MATERIAL FOR THIS TASK:
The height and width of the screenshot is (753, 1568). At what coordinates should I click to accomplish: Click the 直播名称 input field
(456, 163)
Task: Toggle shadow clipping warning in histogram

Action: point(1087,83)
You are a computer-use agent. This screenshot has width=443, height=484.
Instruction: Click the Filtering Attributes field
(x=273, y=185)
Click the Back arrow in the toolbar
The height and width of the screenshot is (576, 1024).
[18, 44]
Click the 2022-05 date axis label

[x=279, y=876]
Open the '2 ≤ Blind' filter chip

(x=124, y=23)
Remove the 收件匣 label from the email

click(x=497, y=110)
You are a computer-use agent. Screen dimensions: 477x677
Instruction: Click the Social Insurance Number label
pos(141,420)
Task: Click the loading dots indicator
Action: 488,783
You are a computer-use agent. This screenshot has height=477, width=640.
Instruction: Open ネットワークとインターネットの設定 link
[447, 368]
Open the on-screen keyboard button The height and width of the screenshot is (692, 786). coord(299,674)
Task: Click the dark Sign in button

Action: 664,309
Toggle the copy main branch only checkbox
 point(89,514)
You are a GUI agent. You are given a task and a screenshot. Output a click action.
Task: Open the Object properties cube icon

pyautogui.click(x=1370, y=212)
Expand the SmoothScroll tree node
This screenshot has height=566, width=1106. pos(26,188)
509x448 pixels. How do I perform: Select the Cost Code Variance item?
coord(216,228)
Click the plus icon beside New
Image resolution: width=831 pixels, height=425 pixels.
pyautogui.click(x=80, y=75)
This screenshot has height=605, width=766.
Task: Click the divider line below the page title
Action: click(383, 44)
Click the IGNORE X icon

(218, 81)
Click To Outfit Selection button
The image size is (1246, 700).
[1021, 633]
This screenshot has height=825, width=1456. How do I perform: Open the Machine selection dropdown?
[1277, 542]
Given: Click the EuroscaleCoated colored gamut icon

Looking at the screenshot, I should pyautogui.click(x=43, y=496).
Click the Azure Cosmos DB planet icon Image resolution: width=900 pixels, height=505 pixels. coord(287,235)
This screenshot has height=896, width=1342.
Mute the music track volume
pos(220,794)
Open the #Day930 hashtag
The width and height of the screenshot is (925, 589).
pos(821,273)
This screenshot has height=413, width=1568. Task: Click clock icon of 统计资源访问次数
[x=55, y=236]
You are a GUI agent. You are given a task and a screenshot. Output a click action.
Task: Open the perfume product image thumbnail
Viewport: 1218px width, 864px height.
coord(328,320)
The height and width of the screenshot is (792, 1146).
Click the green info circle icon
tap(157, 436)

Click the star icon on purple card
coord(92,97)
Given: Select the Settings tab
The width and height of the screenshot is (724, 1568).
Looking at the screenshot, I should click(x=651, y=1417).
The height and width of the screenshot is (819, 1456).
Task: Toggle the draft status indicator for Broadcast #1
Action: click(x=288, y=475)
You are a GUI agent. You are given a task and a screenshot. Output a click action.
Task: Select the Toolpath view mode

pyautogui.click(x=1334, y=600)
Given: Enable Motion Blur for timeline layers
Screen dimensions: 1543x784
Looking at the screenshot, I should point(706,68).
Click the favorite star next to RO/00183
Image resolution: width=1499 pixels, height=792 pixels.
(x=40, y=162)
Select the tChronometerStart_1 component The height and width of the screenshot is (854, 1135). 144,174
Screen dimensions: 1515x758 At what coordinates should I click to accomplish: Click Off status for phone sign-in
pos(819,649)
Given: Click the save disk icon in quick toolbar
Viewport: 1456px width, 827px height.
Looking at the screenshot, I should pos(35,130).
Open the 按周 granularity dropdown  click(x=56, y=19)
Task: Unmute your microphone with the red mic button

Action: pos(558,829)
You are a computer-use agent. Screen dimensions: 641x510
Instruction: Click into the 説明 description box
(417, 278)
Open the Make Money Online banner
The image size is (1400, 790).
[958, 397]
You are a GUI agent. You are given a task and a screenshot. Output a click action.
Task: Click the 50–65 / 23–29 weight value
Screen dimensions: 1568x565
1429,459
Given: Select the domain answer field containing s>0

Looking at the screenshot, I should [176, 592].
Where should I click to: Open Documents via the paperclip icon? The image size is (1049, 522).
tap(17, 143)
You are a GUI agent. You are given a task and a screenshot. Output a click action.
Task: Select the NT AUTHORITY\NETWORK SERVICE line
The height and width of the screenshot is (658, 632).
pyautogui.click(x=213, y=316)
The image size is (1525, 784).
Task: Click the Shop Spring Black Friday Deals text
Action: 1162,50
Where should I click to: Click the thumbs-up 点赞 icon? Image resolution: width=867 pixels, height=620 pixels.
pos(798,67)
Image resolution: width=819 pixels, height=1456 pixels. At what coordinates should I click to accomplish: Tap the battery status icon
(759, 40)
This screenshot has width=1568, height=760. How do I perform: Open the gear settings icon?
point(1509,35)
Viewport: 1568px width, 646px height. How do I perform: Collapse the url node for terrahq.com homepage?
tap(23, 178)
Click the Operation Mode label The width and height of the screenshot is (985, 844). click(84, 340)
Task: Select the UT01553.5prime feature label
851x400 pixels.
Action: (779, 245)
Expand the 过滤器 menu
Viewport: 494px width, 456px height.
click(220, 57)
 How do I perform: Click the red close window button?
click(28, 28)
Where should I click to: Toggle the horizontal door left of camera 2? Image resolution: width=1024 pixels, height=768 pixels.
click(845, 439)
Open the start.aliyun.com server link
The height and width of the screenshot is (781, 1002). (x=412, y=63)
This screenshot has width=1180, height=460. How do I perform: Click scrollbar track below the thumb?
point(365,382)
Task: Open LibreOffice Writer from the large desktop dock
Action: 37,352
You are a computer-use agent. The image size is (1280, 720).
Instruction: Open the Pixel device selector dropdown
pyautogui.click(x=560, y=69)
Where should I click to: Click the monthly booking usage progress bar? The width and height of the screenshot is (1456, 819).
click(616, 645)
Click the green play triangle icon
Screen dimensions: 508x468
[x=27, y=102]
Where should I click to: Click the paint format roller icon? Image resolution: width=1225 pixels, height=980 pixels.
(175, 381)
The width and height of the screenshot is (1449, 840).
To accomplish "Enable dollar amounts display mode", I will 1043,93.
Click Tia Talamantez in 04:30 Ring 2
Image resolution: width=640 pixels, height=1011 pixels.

WHAT THE TASK ASKS:
Reproduce all of the records above word for word, in the same order, without any changes.

WRITTEN ANSWER:
The height and width of the screenshot is (753, 1568). At what coordinates should I click to accomplish: Click the 直播名称 input field
(456, 163)
Task: Toggle shadow clipping warning in histogram

Action: point(1087,83)
You are a computer-use agent. This screenshot has width=443, height=484.
Instruction: Click the Filtering Attributes field
(x=273, y=185)
Click the Back arrow in the toolbar
The height and width of the screenshot is (576, 1024).
[18, 44]
Click the 2022-05 date axis label

[x=279, y=876]
Open the '2 ≤ Blind' filter chip

(x=124, y=23)
Remove the 收件匣 label from the email

click(x=497, y=110)
You are a computer-use agent. Screen dimensions: 477x677
Instruction: Click the Social Insurance Number label
pos(141,420)
Task: Click the loading dots indicator
Action: 488,783
You are a computer-use agent. This screenshot has height=477, width=640.
Instruction: Open ネットワークとインターネットの設定 link
[447, 368]
Open the on-screen keyboard button The height and width of the screenshot is (692, 786). coord(299,674)
Task: Click the dark Sign in button

Action: 664,309
Toggle the copy main branch only checkbox
 point(89,514)
You are a GUI agent. You are given a task and a screenshot. Output a click action.
Task: Open the Object properties cube icon

pyautogui.click(x=1370, y=212)
Expand the SmoothScroll tree node
This screenshot has height=566, width=1106. pos(26,188)
509x448 pixels. How do I perform: Select the Cost Code Variance item?
coord(216,228)
Click the plus icon beside New
Image resolution: width=831 pixels, height=425 pixels.
pyautogui.click(x=80, y=75)
This screenshot has height=605, width=766.
Task: Click the divider line below the page title
Action: click(383, 44)
Click the IGNORE X icon

(218, 81)
Click To Outfit Selection button
The image size is (1246, 700).
[1021, 633]
This screenshot has height=825, width=1456. How do I perform: Open the Machine selection dropdown?
[1277, 542]
Given: Click the EuroscaleCoated colored gamut icon

Looking at the screenshot, I should pyautogui.click(x=43, y=496).
Click the Azure Cosmos DB planet icon Image resolution: width=900 pixels, height=505 pixels. coord(287,235)
This screenshot has height=896, width=1342.
Mute the music track volume
pos(220,794)
Open the #Day930 hashtag
The width and height of the screenshot is (925, 589).
pos(821,273)
This screenshot has height=413, width=1568. Task: Click clock icon of 统计资源访问次数
[x=55, y=236]
You are a GUI agent. You are given a task and a screenshot. Output a click action.
Task: Open the perfume product image thumbnail
Viewport: 1218px width, 864px height.
coord(328,320)
The height and width of the screenshot is (792, 1146).
Click the green info circle icon
tap(157, 436)

Click the star icon on purple card
coord(92,97)
Given: Select the Settings tab
The width and height of the screenshot is (724, 1568).
Looking at the screenshot, I should click(x=651, y=1417).
The height and width of the screenshot is (819, 1456).
Task: Toggle the draft status indicator for Broadcast #1
Action: click(x=288, y=475)
You are a GUI agent. You are given a task and a screenshot. Output a click action.
Task: Select the Toolpath view mode

pyautogui.click(x=1334, y=600)
Given: Enable Motion Blur for timeline layers
Screen dimensions: 1543x784
Looking at the screenshot, I should point(706,68).
Click the favorite star next to RO/00183
Image resolution: width=1499 pixels, height=792 pixels.
(x=40, y=162)
Select the tChronometerStart_1 component The height and width of the screenshot is (854, 1135). 144,174
Screen dimensions: 1515x758 At what coordinates should I click to accomplish: Click Off status for phone sign-in
pos(819,649)
Given: Click the save disk icon in quick toolbar
Viewport: 1456px width, 827px height.
Looking at the screenshot, I should pos(35,130).
Open the 按周 granularity dropdown  click(x=56, y=19)
Task: Unmute your microphone with the red mic button

Action: pos(558,829)
You are a computer-use agent. Screen dimensions: 641x510
Instruction: Click into the 説明 description box
(417, 278)
Open the Make Money Online banner
The image size is (1400, 790).
[958, 397]
You are a GUI agent. You are given a task and a screenshot. Output a click action.
Task: Click the 50–65 / 23–29 weight value
Screen dimensions: 1568x565
1429,459
Given: Select the domain answer field containing s>0

Looking at the screenshot, I should [176, 592].
Where should I click to: Open Documents via the paperclip icon? The image size is (1049, 522).
tap(17, 143)
You are a GUI agent. You are given a task and a screenshot. Output a click action.
Task: Select the NT AUTHORITY\NETWORK SERVICE line
The height and width of the screenshot is (658, 632).
pyautogui.click(x=213, y=316)
The image size is (1525, 784).
Task: Click the Shop Spring Black Friday Deals text
Action: 1162,50
Where should I click to: Click the thumbs-up 点赞 icon? Image resolution: width=867 pixels, height=620 pixels.
pos(798,67)
Image resolution: width=819 pixels, height=1456 pixels. At what coordinates should I click to accomplish: Tap the battery status icon
(759, 40)
This screenshot has width=1568, height=760. How do I perform: Open the gear settings icon?
point(1509,35)
Viewport: 1568px width, 646px height. How do I perform: Collapse the url node for terrahq.com homepage?
tap(23, 178)
Click the Operation Mode label The width and height of the screenshot is (985, 844). click(84, 340)
Task: Select the UT01553.5prime feature label
851x400 pixels.
Action: (779, 245)
Expand the 过滤器 menu
Viewport: 494px width, 456px height.
click(220, 57)
 How do I perform: Click the red close window button?
click(28, 28)
Where should I click to: Toggle the horizontal door left of camera 2? Image resolution: width=1024 pixels, height=768 pixels.
click(845, 439)
Open the start.aliyun.com server link
The height and width of the screenshot is (781, 1002). (x=412, y=63)
This screenshot has width=1180, height=460. How do I perform: Click scrollbar track below the thumb?
point(365,382)
Task: Open LibreOffice Writer from the large desktop dock
Action: 37,352
You are a computer-use agent. The image size is (1280, 720).
Instruction: Open the Pixel device selector dropdown
pyautogui.click(x=560, y=69)
Where should I click to: Click the monthly booking usage progress bar? The width and height of the screenshot is (1456, 819).
click(616, 645)
Click the green play triangle icon
Screen dimensions: 508x468
[x=27, y=102]
Where should I click to: Click the paint format roller icon? Image resolution: width=1225 pixels, height=980 pixels.
(175, 381)
The width and height of the screenshot is (1449, 840).
To accomplish "Enable dollar amounts display mode", I will 1043,93.
Click Tia Talamantez in 04:30 Ring 2
Image resolution: width=640 pixels, height=1011 pixels.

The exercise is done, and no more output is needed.